* Passage *

* * *

Developers interested in high-end scalability, however, often try to use
lock-free algorithms. Locks can easily become a performance bottleneck as
the number of threads increases, so, if they can be eliminated, the kernel
will scale better. That is the motivation behind the use of techniques
like seqlocks and read-copy-update (RCU). The locking
requirement associated with
the kref type makes that type difficult to use with these techniques.
Ravikiran G Thirumalai recently posted a patch entitled "Refcounting of objects part of a lockfree
collection" which implements a new locking type (called
refcount_t) for dealing with objects managed using no-lock
techniques. The explanation goes to great lengths to describe reference
counting issued when working with RCU, but, in the end, all the patch is
really doing, via a long path, is making a type which is like the
kref, but which is not subject to the race described above.

* * *

* Interface element records *
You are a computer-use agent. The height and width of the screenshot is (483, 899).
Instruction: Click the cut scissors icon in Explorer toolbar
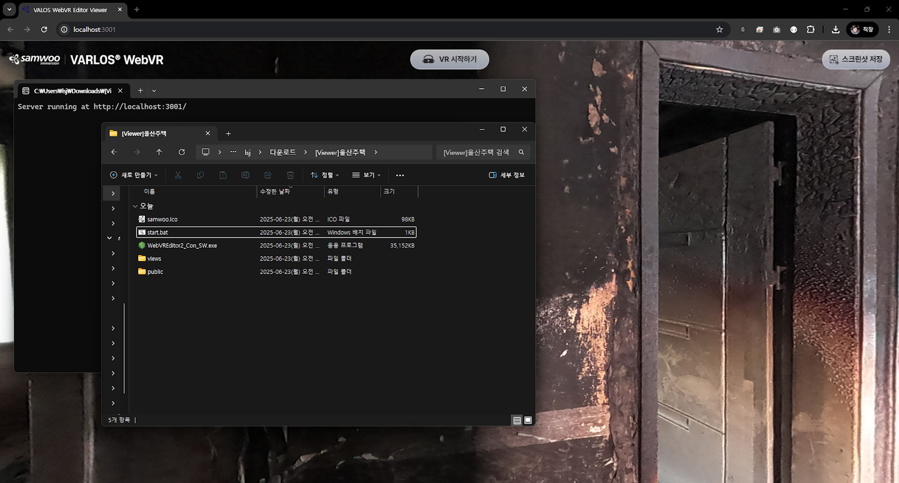pos(178,175)
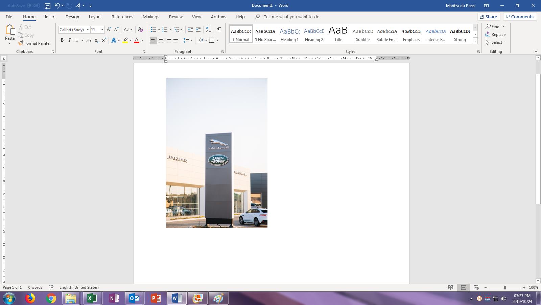This screenshot has width=541, height=305.
Task: Click the Show/Hide paragraph marks icon
Action: (219, 29)
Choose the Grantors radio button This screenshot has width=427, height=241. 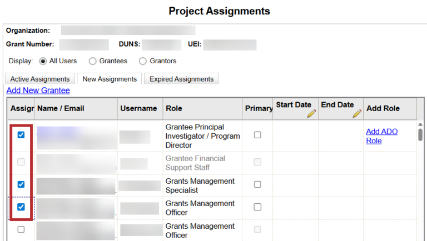(x=143, y=61)
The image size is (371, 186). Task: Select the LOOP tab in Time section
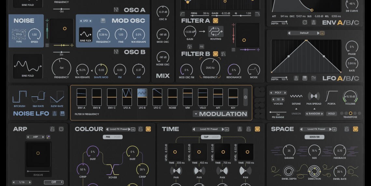point(215,137)
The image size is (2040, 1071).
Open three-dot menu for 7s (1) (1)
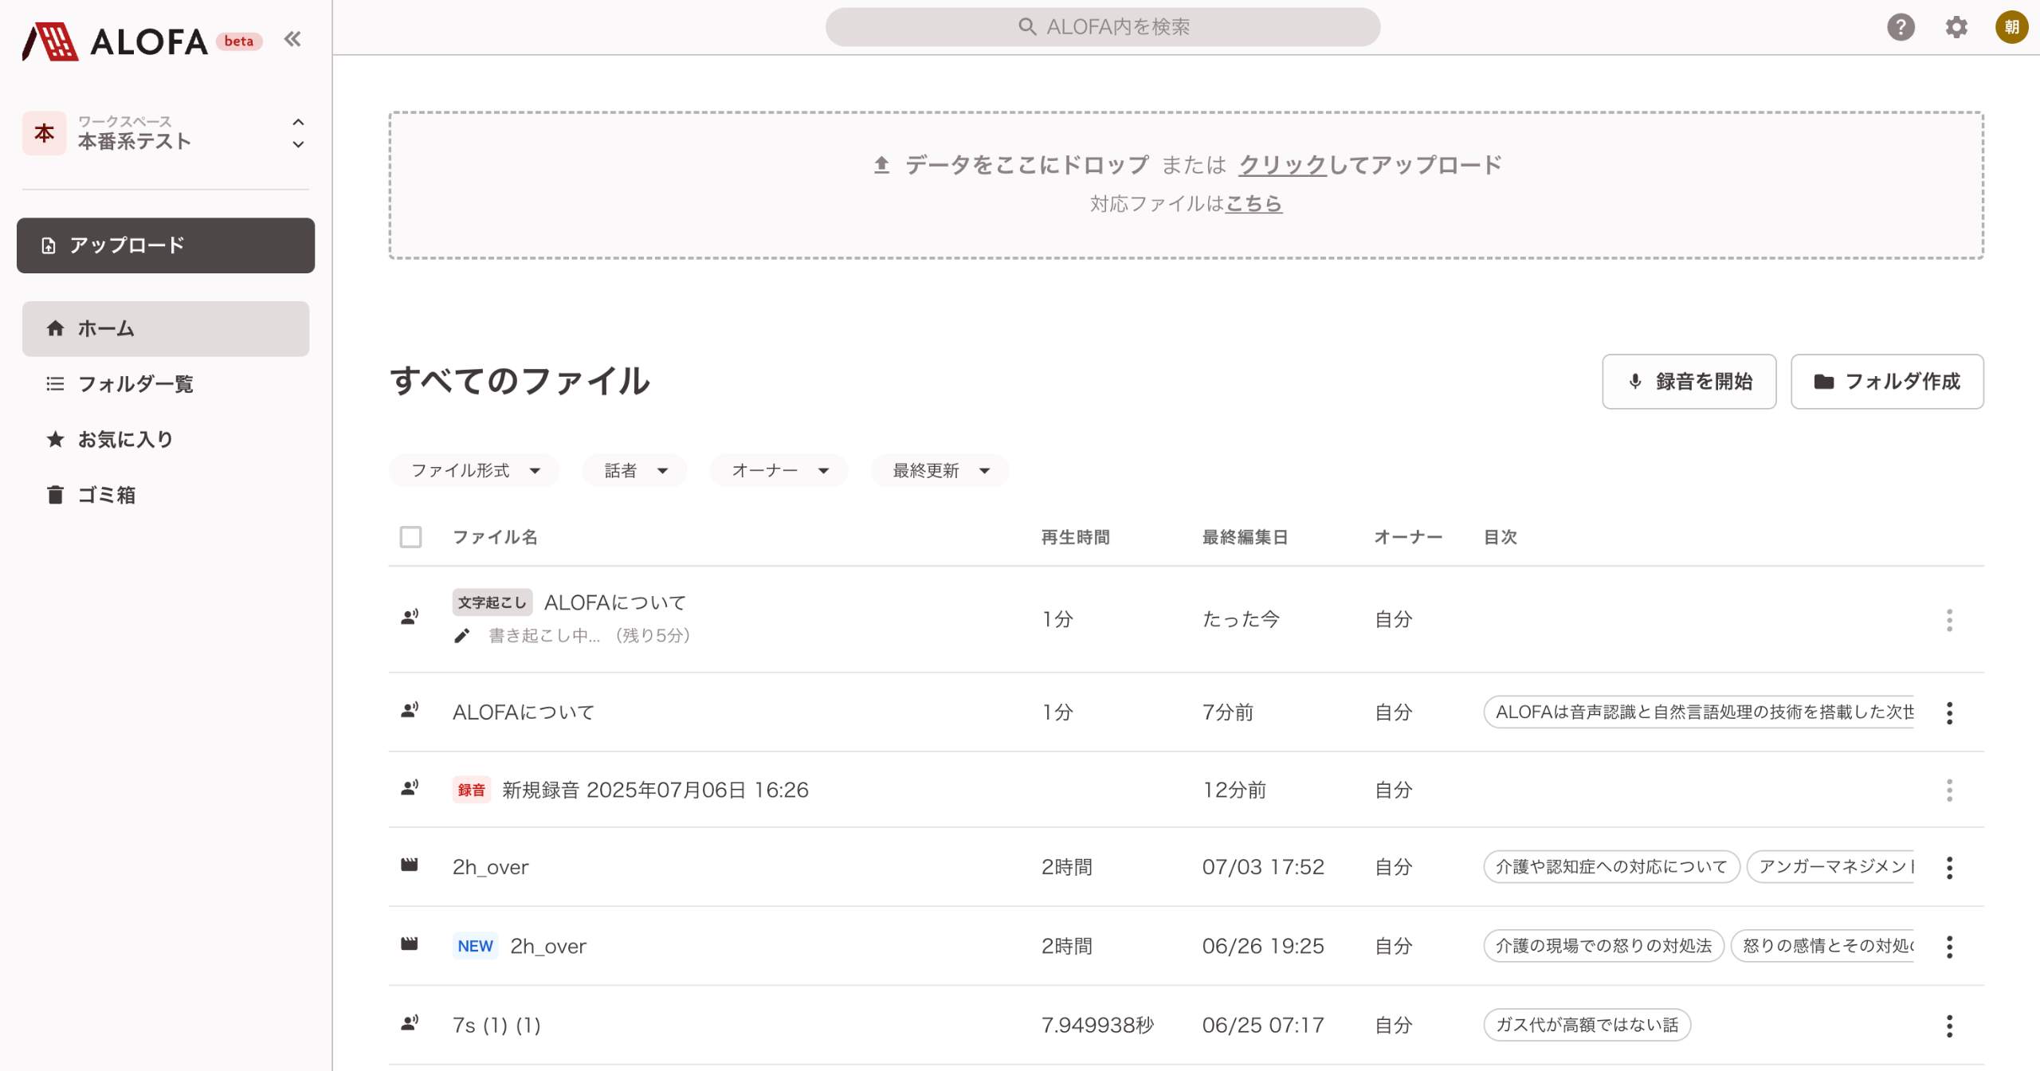pos(1949,1026)
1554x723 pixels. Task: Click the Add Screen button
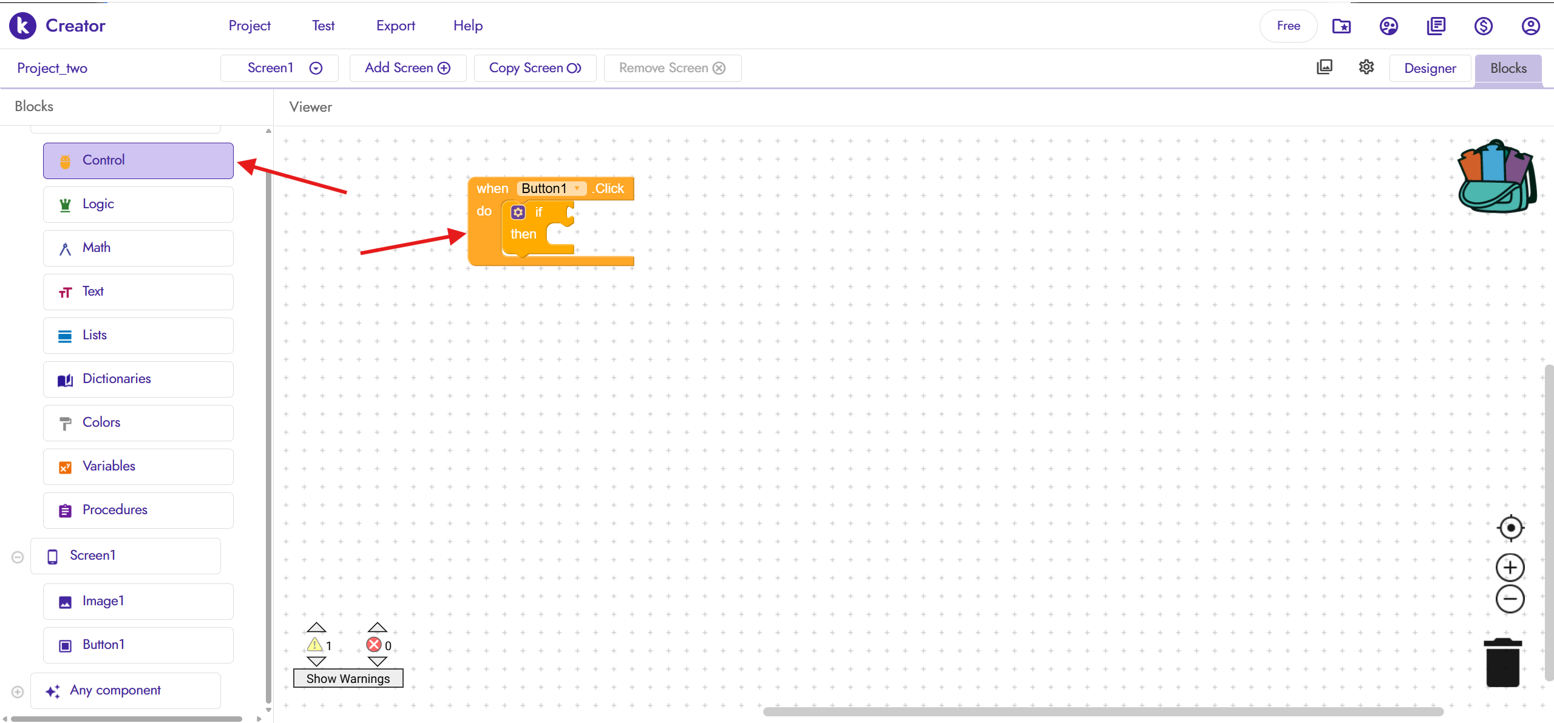(407, 68)
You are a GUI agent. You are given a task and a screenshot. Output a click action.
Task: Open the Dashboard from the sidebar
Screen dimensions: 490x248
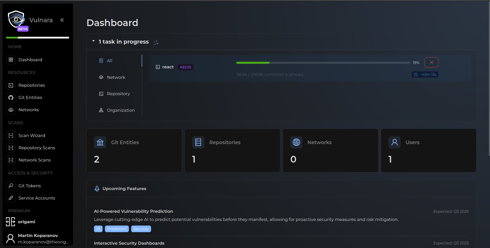click(30, 59)
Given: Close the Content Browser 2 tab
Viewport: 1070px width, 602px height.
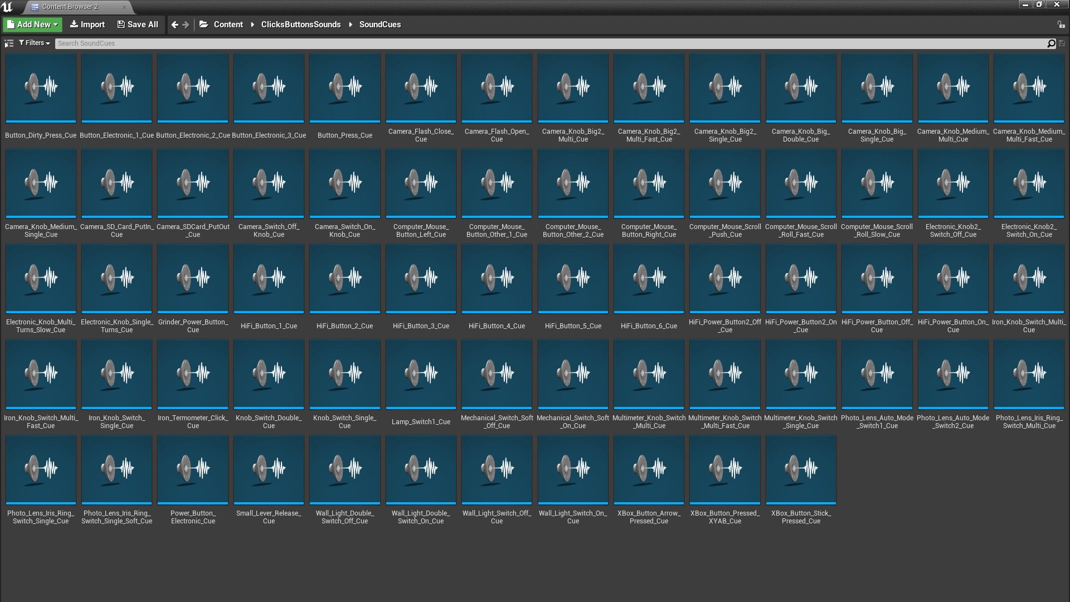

* * *

* Written exercise 1 *
According to the passage on lock-free reference counting, what is the new locking type in Ravikiran G Thirumalai's patch called?
* Written exercise 2 *
From the passage on lock-free reference counting, extract the text from "Ravikiran G Thirumalai" up to and including "race described above.".

* Full response 1 *
It is called refcount_t.

* Full response 2 *
Ravikiran G Thirumalai recently posted a patch entitled "Refcounting of objects part of a lockfree
collection" which implements a new locking type (called
refcount_t) for dealing with objects managed using no-lock
techniques. The explanation goes to great lengths to describe reference
counting issued when working with RCU, but, in the end, all the patch is
really doing, via a long path, is making a type which is like the
kref, but which is not subject to the race described above.